2010년 4월 7일 수요일

KOREA : THE BIG TECHNOLOGY SHIFT

KOREA : THE BIG TECHNOLOGY SHIFT

SUCCESS GOES BEYOND APING APPLE










The “Great Recession” has affected industries everywhere, yet its impact on the electronics industry has been particularly severe. Unlike other businesses, the electronics industry is characterized by a global ecosystem of multinational players. Western firms handle the software and key components; Korean and Japanese firms the design and development of set products; and Chinese and Taiwanese firms the assembly.






Leading players in each part of the value chain therefore target not their local markets but the entire world. A case in point is Samsung Electronics, generating approximately 90 percent of its sales outside its home market. Such a structure had afforded the industry a certain degree of immunity from localized economic crises. The Great Recession, however, has served as a wake-up call to electronics industry players as economies everywhere took a synchronized dive into the abyss. In response to this new reality, the electronics industry is taking a series of initiatives to restructure.






The first of these is geographical market diversification. Of greatest interest to industry players in this regard is how to capture the “Next Billion” consumers in emerging markets such as Brazil, India, and Africa. The lack of infrastructure in these markets makes it incumbent upon electronics companies entering them to build their own distribution networks.

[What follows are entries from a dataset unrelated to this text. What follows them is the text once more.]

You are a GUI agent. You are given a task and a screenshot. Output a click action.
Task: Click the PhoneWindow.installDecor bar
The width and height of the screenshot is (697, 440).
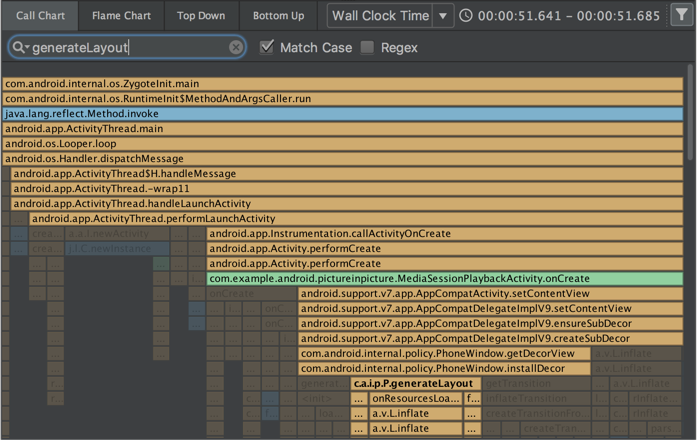coord(444,369)
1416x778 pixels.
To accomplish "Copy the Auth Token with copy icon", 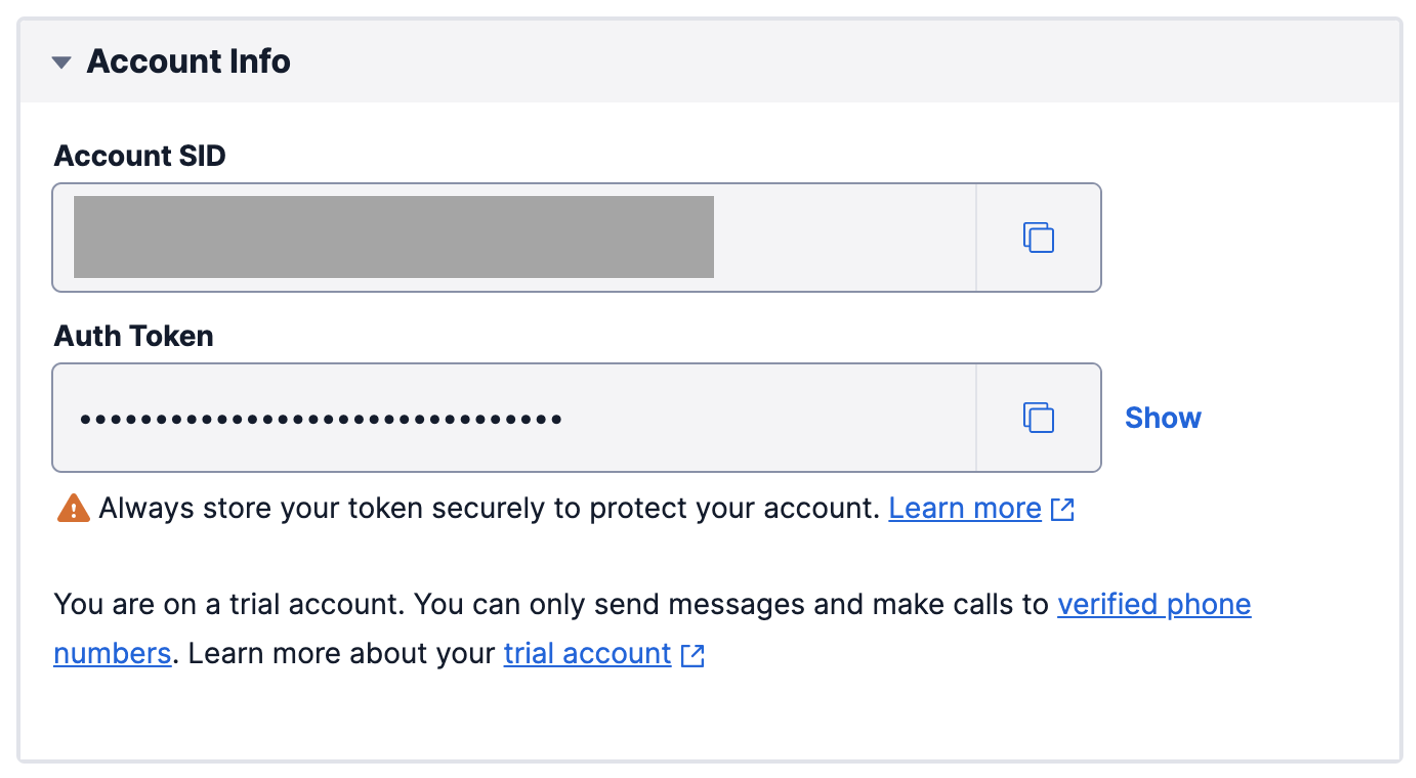I will 1038,418.
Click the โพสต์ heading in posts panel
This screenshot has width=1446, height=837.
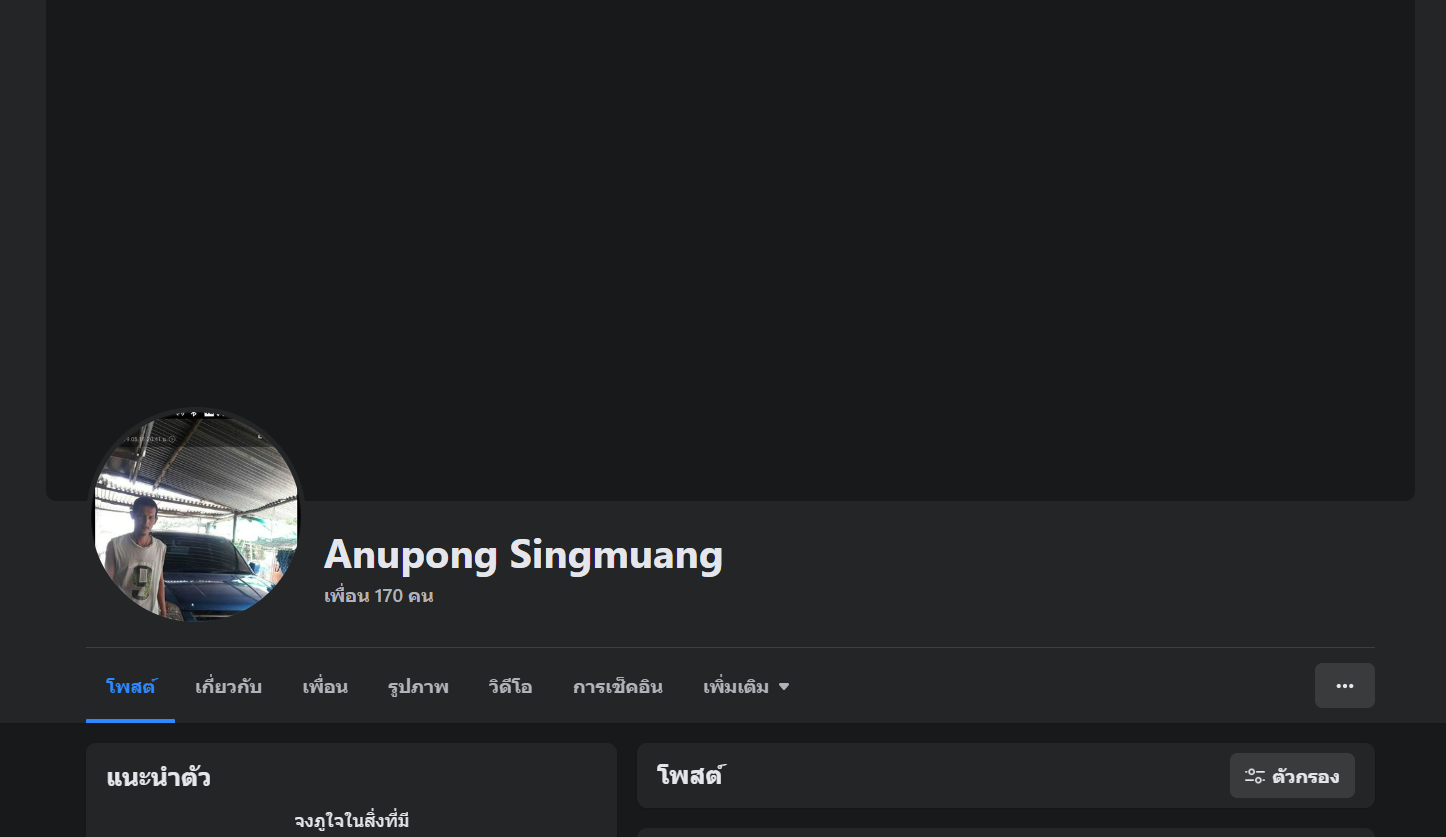[690, 775]
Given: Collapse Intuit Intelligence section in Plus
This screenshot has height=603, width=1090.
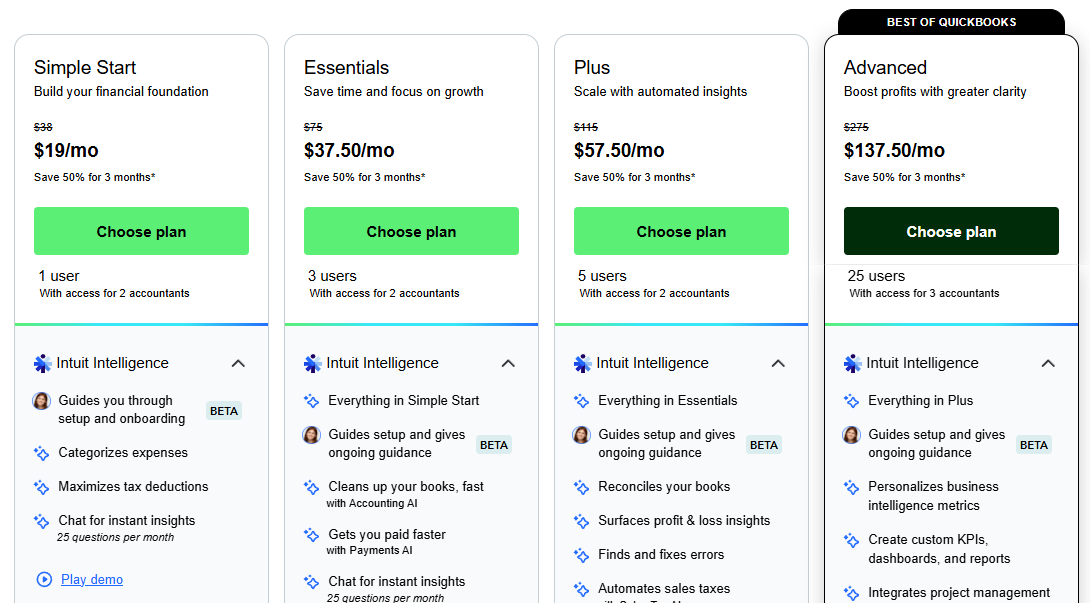Looking at the screenshot, I should click(x=778, y=363).
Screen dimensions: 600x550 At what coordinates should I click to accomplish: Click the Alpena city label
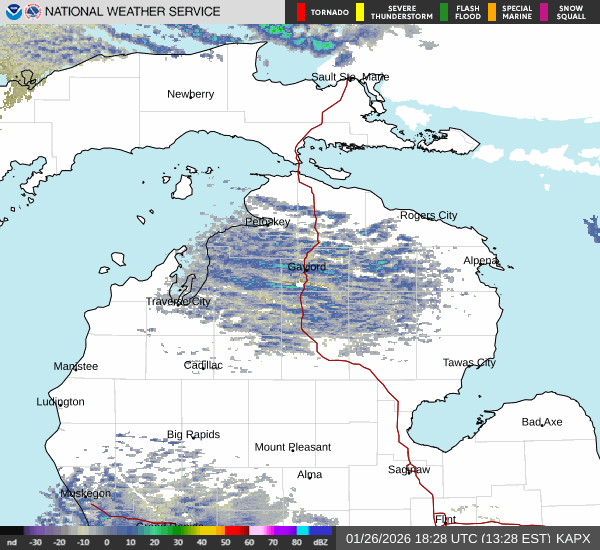(x=480, y=260)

There’s also the challenge of offering products that are both affordable and of decent quality, at least in their basic functionalities. For these reasons, only a limited number of leading companies with large-scale investment capabilities such as Nokia were able to operate in the Next Billion markets prior to the Great Recession. These markets are now considered lifeand- death battlegrounds for the global electronics industry as they are home to a sizeable younger generation of consumers whose potential purchasing power outweighs that of developed countries. The fact that Samsung Electronics has declared Africa to be its key growth market, setting up a separate regional HQ for


the African region earlier this year, can be understood in this context.






A second visible move is toward strengthening consumer loyalty through convergences between hardware, software and services. Convergence in the past used to be hardware-tohardware ― as exemplified by the cameraphone. The success, however, of the iPod/iPhone experiment ― combining hardware with software and services (iTunes and App Store) . is shaking the industry to its very core. Whereas the hardware-to-hardware convergence that used to prevail had only brought


about cannibalization between different devices without creating new markets, convergence of the hardware-to-software variety is proving itself capable not only of unlocking new revenue sources through provision of services but also of bolstering the loyalty of key customers.






In response, electronics giants such as Samsung, Nokia, Sony, and LG are putting all their weight behind developing a whole array of connected products and services that would help them grab a slice of the software convergence market.






A third major shift is the heightened emphasis on the mid-end market. Only three to five years ago, electronics makers were launching one new product after another in a race to win over the early adopters and high-end users. This customer segment was willing to pay a premium for functionalities that were not available in mid-end products ― a premium that allowed companies to retrieve some of the early development costs. Recently, however, the tide has turned.






Not only has the center of gravity shifted to the mid-end market, there has been the takeoff of a market for “affordable luxury” products: products offering previously high-end features to mass consumers. Apple’s iPhone is a prime example. The iPhone provides features once available in phones over $1,000 at less than $300. Another example would be the growth of the market for miniature laptops, or “netbooks.” Until recently laptops cost more than $2,000 ― not exactly a commodity for all. The introduction of $300-500 netbooks with all the necessary features, however, generated a euphoric consumer response, quickly turning netbooks into a mainstay of consumer electronics. The expansion of the affordable luxury segment is likely to go on for the foreseeable future, given the growing number (since the crisis) of valueshopping consumers with an appetite for highend functionalities.






The biggest change in the sphere of operation is the shift, of power and functions away from corporate headquarters to local units. Until recently, most players had preferred to run their organizations in a highly centralized way, with HQ retaining such critical functions as planning and product development, while conceding only limited, sales-oriented functions to local units.






The recession, however, has starkly revealed how such a top-heavy approach impairs the ability of organizations to respond to crises in each locality. Thereafter, electronics companies are assigning greater roles to their local units, empowering them to forecast local demand, plan production, and thus respond quickly to fluctuations in demand in their respective areas.






The last visible trend in the industry is the growing move toward “Lean” operation. In other words, the electronics industry is being affected by the same universal trend toward the variability of fixed costs through outsourcing core functions and minimizing working capital. IBM’s recent outsourcing of its logistical operation to an external party can be viewed as evidence of this ongoing trend.






Electronics makers are all engaged in similar efforts in response to these trends, but they vary greatly in their levels of commitment and speed of implementation. I would predict a greater shakeout in the electronics industry within the next five years than that which occurred in the last two decades.